Radar Bros. sixth full-length record, The Illustrated Garden, was released in March 2010 on the Merge Records (US), and Chemikal Underground (UK/EU) labels and was the first to include new members Be Hussey and Stevie Treichel, who joined in 2008 to tour the Auditorium album in U.S. and Europe. Original member Senon Williams left the band to play bass in Dengue Fever. An LP version of The Illustrated Garden was released September 2010 on the Squid vs. Whale label.

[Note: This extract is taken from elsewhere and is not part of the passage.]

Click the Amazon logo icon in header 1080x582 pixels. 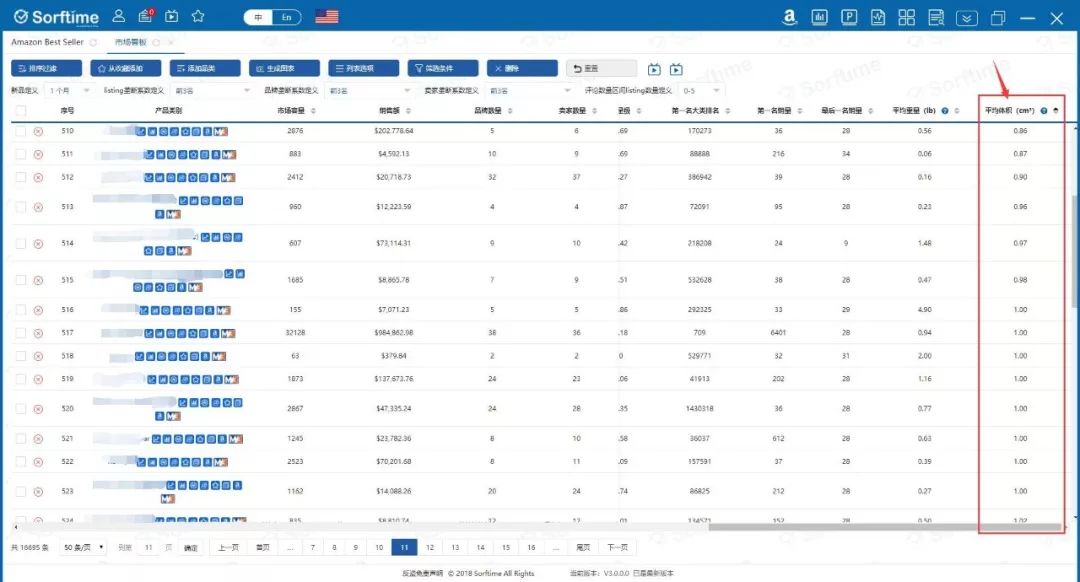(x=789, y=17)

Radar Bros. have headlined multiple tours across the United States, Canada and Europe, as well as supporting the bands Modest Mouse and Teenage Fanclub on their 2010 U.S. tours. They supported The Breeders on their 2002 European tour and have played with bands such as Low, Cat Power, The Decemberists, Bardo Pond, The Black Heart Procession, and My Morning Jacket. Radar Bros. recorded with John Peel for his "Peel sessions" (December 10, 1996), as well as played at All Tomorrow's Parties at UK 2000 and UK 2006.

The music video for "Brother Rabbit" from the album Auditorium was shot in Healdton, Noble and Norman, Oklahoma in June 2008 and directed by The General Assembly. Putnam's side project Mt. Wilson Repeater released their debut self-titled album in the US in April 2008 on the Eastern Fiction label and in the UK in October 2008 on the Chemikal Underground record label.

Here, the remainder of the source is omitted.